_EXERCISE OBJECTIVE:_
The response should consist of the records that follow, printed exactly.

_Dataset items:_
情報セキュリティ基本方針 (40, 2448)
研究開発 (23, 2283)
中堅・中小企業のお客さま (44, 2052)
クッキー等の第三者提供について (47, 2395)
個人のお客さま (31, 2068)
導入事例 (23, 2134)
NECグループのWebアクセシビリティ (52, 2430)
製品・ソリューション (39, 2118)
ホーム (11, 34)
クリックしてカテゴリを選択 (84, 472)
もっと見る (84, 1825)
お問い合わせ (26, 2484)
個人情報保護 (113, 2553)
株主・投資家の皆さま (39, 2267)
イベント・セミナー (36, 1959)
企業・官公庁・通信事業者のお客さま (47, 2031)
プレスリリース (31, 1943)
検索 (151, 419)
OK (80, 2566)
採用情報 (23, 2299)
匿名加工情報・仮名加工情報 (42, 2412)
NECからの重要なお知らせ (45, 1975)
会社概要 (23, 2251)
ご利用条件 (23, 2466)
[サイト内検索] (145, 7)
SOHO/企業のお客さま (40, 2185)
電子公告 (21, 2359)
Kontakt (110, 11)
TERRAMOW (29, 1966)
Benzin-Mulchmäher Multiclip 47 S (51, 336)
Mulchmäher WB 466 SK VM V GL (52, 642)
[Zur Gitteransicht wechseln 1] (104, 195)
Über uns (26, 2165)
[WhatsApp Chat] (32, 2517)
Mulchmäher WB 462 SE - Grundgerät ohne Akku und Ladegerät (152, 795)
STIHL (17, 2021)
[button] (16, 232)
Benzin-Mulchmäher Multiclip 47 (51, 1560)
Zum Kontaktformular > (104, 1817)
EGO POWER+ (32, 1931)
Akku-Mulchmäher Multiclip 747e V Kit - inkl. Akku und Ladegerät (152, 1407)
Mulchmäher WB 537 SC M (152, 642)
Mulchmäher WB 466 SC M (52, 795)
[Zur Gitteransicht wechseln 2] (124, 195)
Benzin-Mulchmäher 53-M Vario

_RESPONSE TO THIS EXERCISE:_
情報セキュリティ基本方針 (40, 2448)
研究開発 (23, 2283)
中堅・中小企業のお客さま (44, 2052)
クッキー等の第三者提供について (47, 2395)
個人のお客さま (31, 2068)
導入事例 (23, 2134)
NECグループのWebアクセシビリティ (52, 2430)
製品・ソリューション (39, 2118)
ホーム (11, 34)
クリックしてカテゴリを選択 (84, 472)
もっと見る (84, 1825)
お問い合わせ (26, 2484)
個人情報保護 (113, 2553)
株主・投資家の皆さま (39, 2267)
イベント・セミナー (36, 1959)
企業・官公庁・通信事業者のお客さま (47, 2031)
プレスリリース (31, 1943)
検索 (151, 419)
OK (80, 2566)
採用情報 (23, 2299)
匿名加工情報・仮名加工情報 (42, 2412)
NECからの重要なお知らせ (45, 1975)
会社概要 (23, 2251)
ご利用条件 (23, 2466)
[サイト内検索] (145, 7)
SOHO/企業のお客さま (40, 2185)
電子公告 (21, 2359)
Kontakt (110, 11)
TERRAMOW (29, 1966)
Benzin-Mulchmäher Multiclip 47 S (51, 336)
Mulchmäher WB 466 SK VM V GL (52, 642)
[Zur Gitteransicht wechseln 1] (104, 195)
Über uns (26, 2165)
[WhatsApp Chat] (32, 2517)
Mulchmäher WB 462 SE - Grundgerät ohne Akku und Ladegerät (152, 795)
STIHL (17, 2021)
[button] (16, 232)
Benzin-Mulchmäher Multiclip 47 (51, 1560)
Zum Kontaktformular > (104, 1817)
EGO POWER+ (32, 1931)
Akku-Mulchmäher Multiclip 747e V Kit - inkl. Akku und Ladegerät (152, 1407)
Mulchmäher WB 537 SC M (152, 642)
Mulchmäher WB 466 SC M (52, 795)
[Zur Gitteransicht wechseln 2] (124, 195)
Benzin-Mulchmäher 53-M Vario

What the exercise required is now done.